By Colum Lynch
Washington Post Staff Writer
Thursday, April 27, 2006; A21
UNITED NATIONS, April 26 -- Sudan's president has rejected a U.N. appeal to allow its peacekeepers into the Darfur region to help stem a tide of violence that has left more than 100,000 dead and more than 2 million displaced over the past three years, a senior U.N. official told the Security Council on Wednesday.
The remarks represented a setback for a U.S.-backed proposal to send more than 15,000 U.N. and NATO peacekeepers to Darfur to replace an underequipped African Union force of more than 6,000 troops. The Bush administration has accused Sudan and a government-backed militia of committing genocide in Darfur.
Hedi Annabi, the United Nations' second-ranking peacekeeping official, told the 15-nation council in a closed session that Khartoum formally rejected a request to send an assessment mission there. "Such an assessment remains an indispensable step in the planning process," said Annabi, who briefed the council on a recent meeting with Sudan's president, Lt. Gen. Omar Hassan Bashir, in Khartoum.
Annabi warned that Sudan's opposition could doom U.N. peacekeeping plans. He suggested the council look outside the United Nations for troops if it decides to intervene in Darfur without an invitation from the government.
"The government of Sudan remains opposed to a transition to a United Nations operation in Darfur and has so far been unwilling to cooperate with our planning efforts," Annabi told the council.
The Bush administration accused Khartoum of stalling. "This is just delaying and delaying and delaying, and it's consistent with the pattern that the Sudanese government has followed for years in this," said John R. Bolton, the U.S. ambassador to the United Nations.

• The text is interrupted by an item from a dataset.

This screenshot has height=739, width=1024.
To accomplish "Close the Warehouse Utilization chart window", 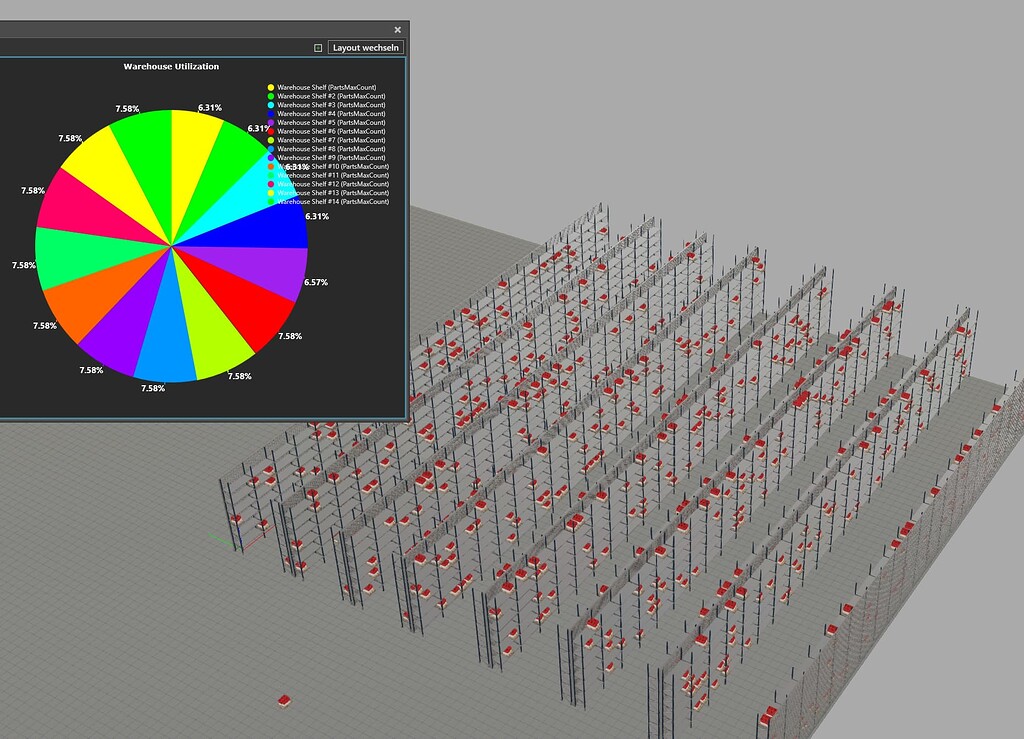I will [x=397, y=29].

Annabi said the Sudanese leader left open the possibility of some U.N. role in assisting peace efforts if Khartoum makes peace with two Darfurian rebel groups. Peace talks underway in Abuja, Nigeria, are to conclude Sunday.
If those talks fail, and the Security Council were to decide to intervene without Khartoum's approval, Annabi said that "such a mission is better undertaken by means other than a U.N. operation." The Bush administration has secured NATO approval for a plan to send several hundred NATO advisers to bolster the African Union peacekeeping mission, as a first step in the transition to a U.N. mission, officials said. The Bush administration also sponsored a resolution Tuesday imposing a travel ban and freezing the assets of a senior Sudanese air force officer and three other Sudanese nationals for committing war crimes or impeding the peace process in Darfur.
Darfur's two main rebel groups, the Sudan Liberation Army and the Justice and Equality Movement, launched an insurgency in early 2003, alleging Khartoum was discriminating against the region's black African tribes. In an effort to quell the uprising, Sudan recruited, trained and supported local Arab militia, known as the Janjaweed, who have murdered, raped and terrorized hundreds of thousands of civilians suspected of backing the rebels.
While the death toll is unknown, U.N. officials and outside analysts estimate that 100,000 to 400,000 may have died from violence, disease and hunger.
Senior U.N. officials say that violence in Darfur has escalated in recent months, forcing more than 200,000 civilians from their homes since December. New York-based Human Rights Watch reported last week that the Sudanese government has launched a new military offensive in South Darfur, targeting villages in rebel controlled territory. On Monday, Sudanese Antonov aircraft and helicopter gunships fired indiscriminately at civilians during a raid in South Darfur, according to the rights group.
"Khartoum's new attacks on civilians show the Security Council needs to move quickly on a U.N. protection force for Darfur," said Peter Takirambudde, Africa director for Human Rights Watch. "They also show that the sanctions, while welcome, may not hit hard enough -- or high enough -- and civilians will continue to pay the price."
Staff writer Bradley Graham in Washington contributed to this report.